Dettagli del compito: Prosegua il testo sullo spirito del Concilio e sulle divisioni nella Chiesa, riprendendo subito dopo la sua ultima frase.

Sezione documento:
>>

Sullo spirito del Concilio, il vento della novità che continua a soffiare, si combatte una battaglia che ha diviso la Chiesa fin dall’inizio. Tra chi vede la fede cristiana come un patrimonio intangibile e la Chiesa come un’istituzione immutabile, assoluta, senza possibilità di cambiamento. E chi, al contrario, vede la comunità dei credenti dentro, e non separata dalla storia degli uomini, come recita l’incipit della Costituzione conciliare “Gaudium et Spes” («Le gioie e le speranze, le tristezze e le angosce degli uomini d’oggi, dei poveri soprattutto e di tutti coloro che soffrono, sono le gioie e le speranze, le tristezze e le angosce dei discepoli di Cristo, e nulla vi è di genuinamente umano che non trovi eco nel loro cuore»), il popolo di Dio inserito nel cammino dell’uomo con tutte le grandezze e le miserie, i dubbi, le inquietudini, le cadute e i risollevamenti. Da un lato il primato della dottrina che non si discute ma si abbraccia in tutto e per tutto, senza possibilità di discernimento, dall’altro il primato dell’interiorità, che non è un cedimento al pensiero debole perché non richiede meno rigore intellettuale e morale, anzi. Negli anni del Concilio si trattava di prendere atto che la cristianità era finita e che da quel momento in poi il cristianesimo sarebbe sopravvissuto solo «in spirito e verità». Oggi la sfida è diversa: si tratta da un lato di evitare che il cattolicesimo diventi la setta dei salvati, dall’altro che la differenza cristiana, lo scandalo della croce e la speranza della resurrezione, si disperda nel frullatore mediatico, nel mercato delle opinioni dove tutte sono buone e nessuna lo è davvero.

<<

Sezione dati:

>>

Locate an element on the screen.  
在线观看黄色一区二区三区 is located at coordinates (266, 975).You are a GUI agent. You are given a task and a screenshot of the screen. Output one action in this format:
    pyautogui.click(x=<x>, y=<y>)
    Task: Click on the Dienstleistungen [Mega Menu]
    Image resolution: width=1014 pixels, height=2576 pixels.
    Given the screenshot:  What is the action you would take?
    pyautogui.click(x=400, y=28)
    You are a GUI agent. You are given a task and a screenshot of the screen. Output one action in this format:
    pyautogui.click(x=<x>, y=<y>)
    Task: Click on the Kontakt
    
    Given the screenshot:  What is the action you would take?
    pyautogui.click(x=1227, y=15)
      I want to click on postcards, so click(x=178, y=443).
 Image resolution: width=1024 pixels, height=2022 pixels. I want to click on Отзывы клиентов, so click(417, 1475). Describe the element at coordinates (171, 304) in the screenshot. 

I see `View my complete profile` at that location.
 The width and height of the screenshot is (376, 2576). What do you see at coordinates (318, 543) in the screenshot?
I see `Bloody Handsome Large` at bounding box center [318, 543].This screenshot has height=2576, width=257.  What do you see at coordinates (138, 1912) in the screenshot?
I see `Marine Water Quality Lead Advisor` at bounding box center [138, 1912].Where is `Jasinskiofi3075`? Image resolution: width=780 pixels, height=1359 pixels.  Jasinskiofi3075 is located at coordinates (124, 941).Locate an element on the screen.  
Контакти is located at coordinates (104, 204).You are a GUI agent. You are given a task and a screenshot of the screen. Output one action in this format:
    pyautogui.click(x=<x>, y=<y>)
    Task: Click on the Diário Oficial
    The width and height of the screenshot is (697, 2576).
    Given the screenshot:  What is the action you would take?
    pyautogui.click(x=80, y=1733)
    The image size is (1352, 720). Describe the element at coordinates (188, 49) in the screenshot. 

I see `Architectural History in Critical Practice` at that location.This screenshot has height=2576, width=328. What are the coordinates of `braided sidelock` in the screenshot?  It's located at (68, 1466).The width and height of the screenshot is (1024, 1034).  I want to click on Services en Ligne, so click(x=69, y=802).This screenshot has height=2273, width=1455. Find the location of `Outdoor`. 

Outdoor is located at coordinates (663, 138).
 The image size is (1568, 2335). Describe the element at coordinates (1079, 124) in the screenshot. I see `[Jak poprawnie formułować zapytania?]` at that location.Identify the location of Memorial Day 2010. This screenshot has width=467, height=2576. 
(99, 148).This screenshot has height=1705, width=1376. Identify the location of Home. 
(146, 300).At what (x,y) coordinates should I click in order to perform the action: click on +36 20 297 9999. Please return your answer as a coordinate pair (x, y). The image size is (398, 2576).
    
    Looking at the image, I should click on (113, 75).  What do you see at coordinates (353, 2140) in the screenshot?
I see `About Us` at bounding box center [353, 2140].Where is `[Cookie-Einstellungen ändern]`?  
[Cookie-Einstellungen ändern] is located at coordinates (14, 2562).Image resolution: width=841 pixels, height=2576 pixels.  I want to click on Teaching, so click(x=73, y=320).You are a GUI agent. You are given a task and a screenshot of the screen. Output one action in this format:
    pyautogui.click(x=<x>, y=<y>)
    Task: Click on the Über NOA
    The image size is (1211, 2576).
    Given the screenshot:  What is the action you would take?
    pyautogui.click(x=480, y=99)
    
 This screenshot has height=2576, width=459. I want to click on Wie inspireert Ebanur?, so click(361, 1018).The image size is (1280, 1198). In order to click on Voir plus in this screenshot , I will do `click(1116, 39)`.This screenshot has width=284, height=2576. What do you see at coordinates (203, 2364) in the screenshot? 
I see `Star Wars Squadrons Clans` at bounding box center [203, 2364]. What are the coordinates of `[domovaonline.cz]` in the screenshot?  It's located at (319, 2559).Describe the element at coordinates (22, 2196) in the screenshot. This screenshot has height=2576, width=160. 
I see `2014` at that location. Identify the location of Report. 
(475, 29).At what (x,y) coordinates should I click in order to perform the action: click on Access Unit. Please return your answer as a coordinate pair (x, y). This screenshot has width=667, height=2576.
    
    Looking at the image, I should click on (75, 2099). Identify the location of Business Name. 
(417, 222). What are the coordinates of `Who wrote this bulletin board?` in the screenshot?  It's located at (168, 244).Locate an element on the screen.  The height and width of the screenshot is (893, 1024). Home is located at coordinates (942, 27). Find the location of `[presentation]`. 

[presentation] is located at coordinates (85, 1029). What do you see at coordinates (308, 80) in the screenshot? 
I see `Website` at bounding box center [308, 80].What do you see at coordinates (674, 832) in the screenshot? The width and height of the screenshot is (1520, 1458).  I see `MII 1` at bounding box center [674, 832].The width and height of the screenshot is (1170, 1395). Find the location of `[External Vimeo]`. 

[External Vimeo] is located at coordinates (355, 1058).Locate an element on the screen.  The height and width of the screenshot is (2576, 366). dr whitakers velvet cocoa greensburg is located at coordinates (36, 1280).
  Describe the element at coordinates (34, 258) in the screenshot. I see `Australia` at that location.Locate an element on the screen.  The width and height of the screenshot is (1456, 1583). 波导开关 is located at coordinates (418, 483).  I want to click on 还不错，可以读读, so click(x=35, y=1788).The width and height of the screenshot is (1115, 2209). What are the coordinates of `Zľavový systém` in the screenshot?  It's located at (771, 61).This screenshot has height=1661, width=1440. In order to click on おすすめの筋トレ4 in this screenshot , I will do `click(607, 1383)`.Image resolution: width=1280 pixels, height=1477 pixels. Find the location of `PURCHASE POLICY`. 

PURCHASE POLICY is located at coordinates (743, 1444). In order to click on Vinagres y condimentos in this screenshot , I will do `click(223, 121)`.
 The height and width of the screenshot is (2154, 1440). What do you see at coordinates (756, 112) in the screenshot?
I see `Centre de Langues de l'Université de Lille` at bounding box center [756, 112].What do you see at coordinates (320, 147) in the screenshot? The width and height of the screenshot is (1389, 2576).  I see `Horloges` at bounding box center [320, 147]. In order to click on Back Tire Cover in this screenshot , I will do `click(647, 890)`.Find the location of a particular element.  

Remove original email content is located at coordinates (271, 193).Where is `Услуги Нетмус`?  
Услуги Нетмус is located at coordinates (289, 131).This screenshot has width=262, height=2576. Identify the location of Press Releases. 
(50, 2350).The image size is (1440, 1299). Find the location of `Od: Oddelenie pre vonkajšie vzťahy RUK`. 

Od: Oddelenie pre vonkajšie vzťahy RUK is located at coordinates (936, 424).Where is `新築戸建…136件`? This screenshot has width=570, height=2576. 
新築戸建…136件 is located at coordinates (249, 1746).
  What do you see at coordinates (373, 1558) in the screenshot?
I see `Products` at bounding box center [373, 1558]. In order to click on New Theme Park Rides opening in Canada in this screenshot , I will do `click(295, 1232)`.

<<

Risposta al problema:
Per farlo, bisogna tornare al primato della coscienza. La coscienza, la grande dimenticata in questi tempi ipocriti, è la parola che il Concilio ha fatto tornare di moda in una Chiesa abituata da secoli a fermarsi alla lettera del magistero e delle Scritture. La coscienza che non si arruola in nessun fondamentalismo, neppure quelli dei nuovi movimenti cristiani, in nessuna dottrina perfetta, in nessuna società fondata su un presunto diritto naturale, è la pietra di inciampo di qualsiasi ritorno al passato. Perché è libera e, come lo spirito, soffia dove vuole. I prossimi anni, passata questa stagione di inverno ecclesiale, diranno se anche il vento del Concilio tornerà a farlo.
Marco Damilano, giornalista dell’Espresso, è l’autore di “Il partito di Dio. La nuova galassia dei cattolici italiani” (Einaudi 2006).